You wouldn’t know it from either the Sun-Times website (which I was actually able to scroll through relatively smoothly – have they actually, finally managed to achieve basic operational competence with that thing? It’s a technological miracle!), or its printed sports section this morning, but there was a team from Chicago that had a thrilling weekend at its top tier NCAA basketball tournament.
This team was seeded sixth in its regional and took care of business in the first round on Friday, overwhelming James Madison 97-67.
Then on Sunday afternoon, the DePaul women’s basketball team stepped up huge. They earned a spot in the Sweet 16 with a pulsating 73-72 upset victory over No. 3 Louisville.
The win was more impressive than any of the upsets in the men’s tournament second round because in order to boost attendance, the NCAA has the top-seeded teams in each of its women’s basketball regional quarterfinals host the games. So not only did DePaul knock off a higher-seeded team, it did so on that team’s home court.

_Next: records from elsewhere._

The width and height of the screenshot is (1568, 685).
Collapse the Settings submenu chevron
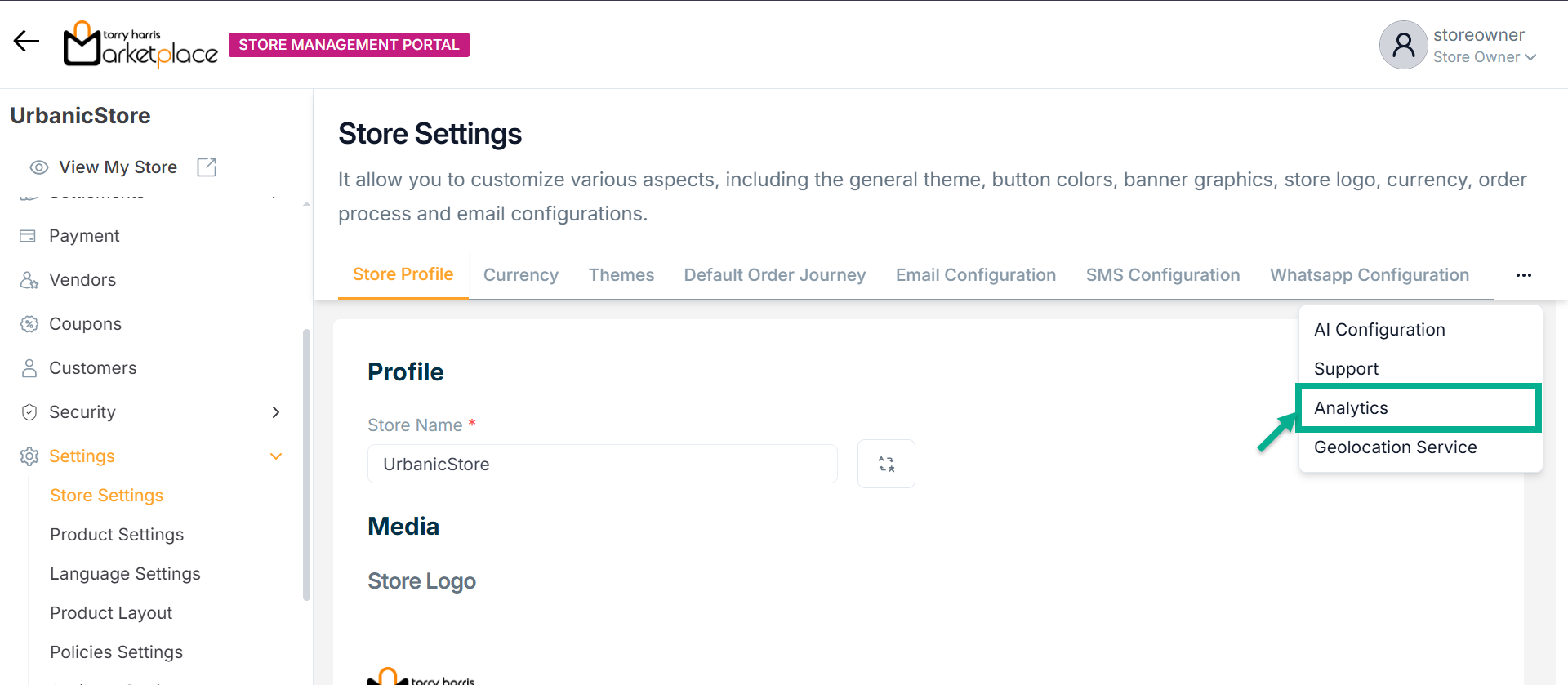point(276,456)
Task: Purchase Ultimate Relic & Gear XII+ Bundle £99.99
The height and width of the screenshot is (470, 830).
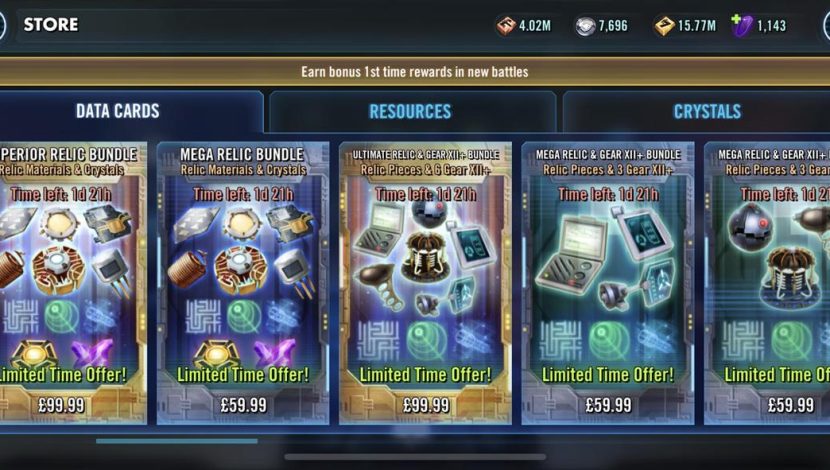Action: (426, 405)
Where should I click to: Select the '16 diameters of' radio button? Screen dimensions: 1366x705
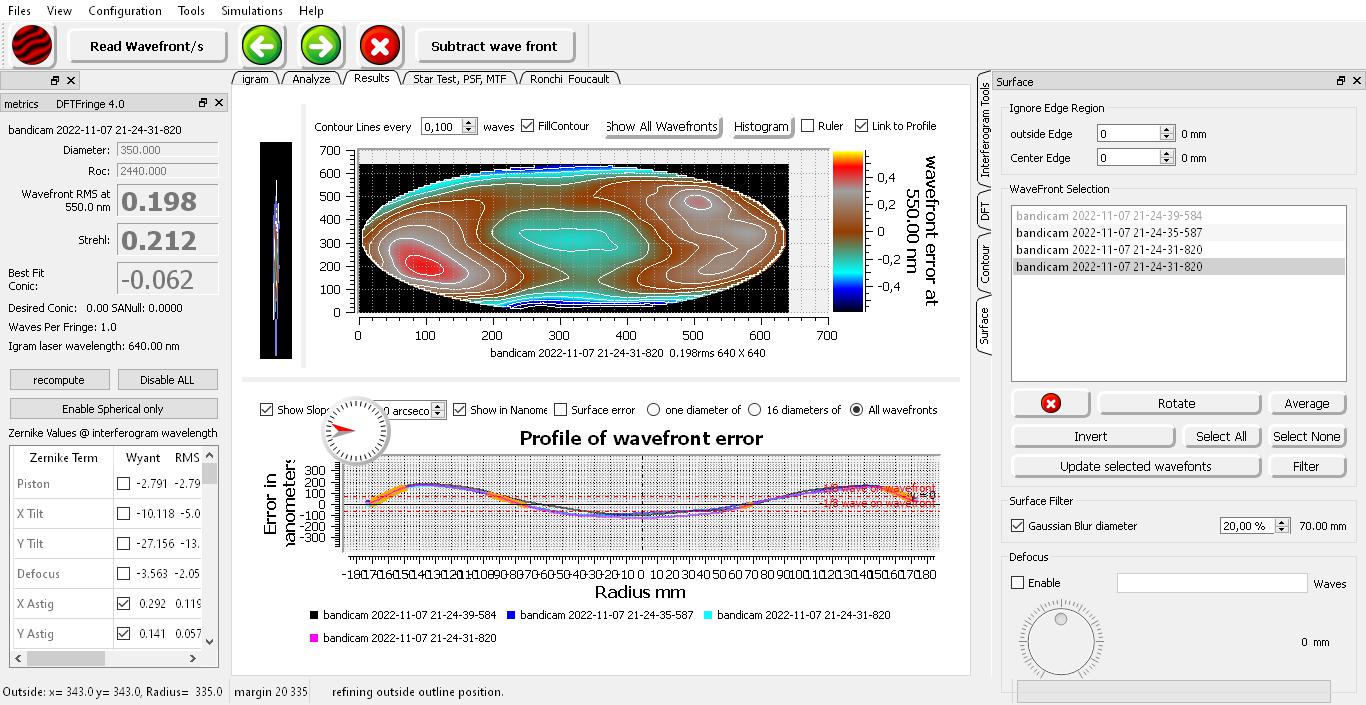point(756,410)
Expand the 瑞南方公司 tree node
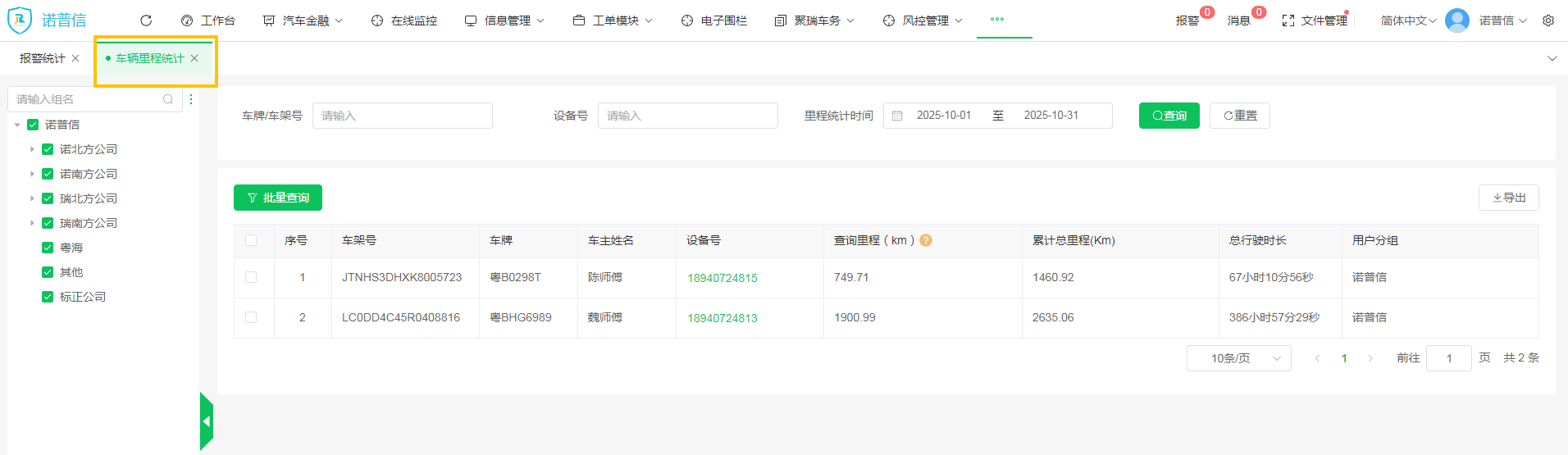 pyautogui.click(x=32, y=223)
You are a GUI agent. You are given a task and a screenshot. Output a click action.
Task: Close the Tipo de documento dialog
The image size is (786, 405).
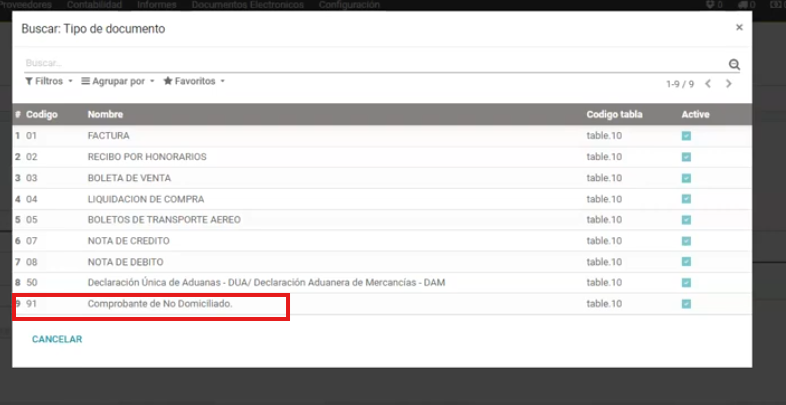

The star of the game was the awesomely named Jessica January, the DePaul guard who scored 18 points in the first half alone and finished with a season-high 25 overall. She hit the free throw that broke a 72-72 tie with 14 seconds left in the fourth quarter and then the Blue Demons held on. Ashton Millender and Chanise Jenkins each scored 12.
The Blue Demons then had to survive an extremely nervous final few moments. Louisville star Myisha Hines-Allen was able to drive into the lane and was about to put up a shot when she ran into several DePaul defenders. The whistle blew and the call was “offensive foul.” After running out the last second-and-a-half, the Demons had survived and advanced.
Yes, that was a proper reference to the fourth quarter by the way. The women’s game switched to four 10-minute quarters this year after decades using the classic two 20-minute halves.
Let’s be clear about one more thing: This was an upset but not a surprise. Doug Bruno has spent 30 years building a great program at DePaul that just keeps getting better. His teams go to the tournament virtually every year including three trips to the Sweet 16 since 2010.
So maybe just maybe a competent sports editor would have allowed for something special happening and at least carved out a little space for a decent story on the victory.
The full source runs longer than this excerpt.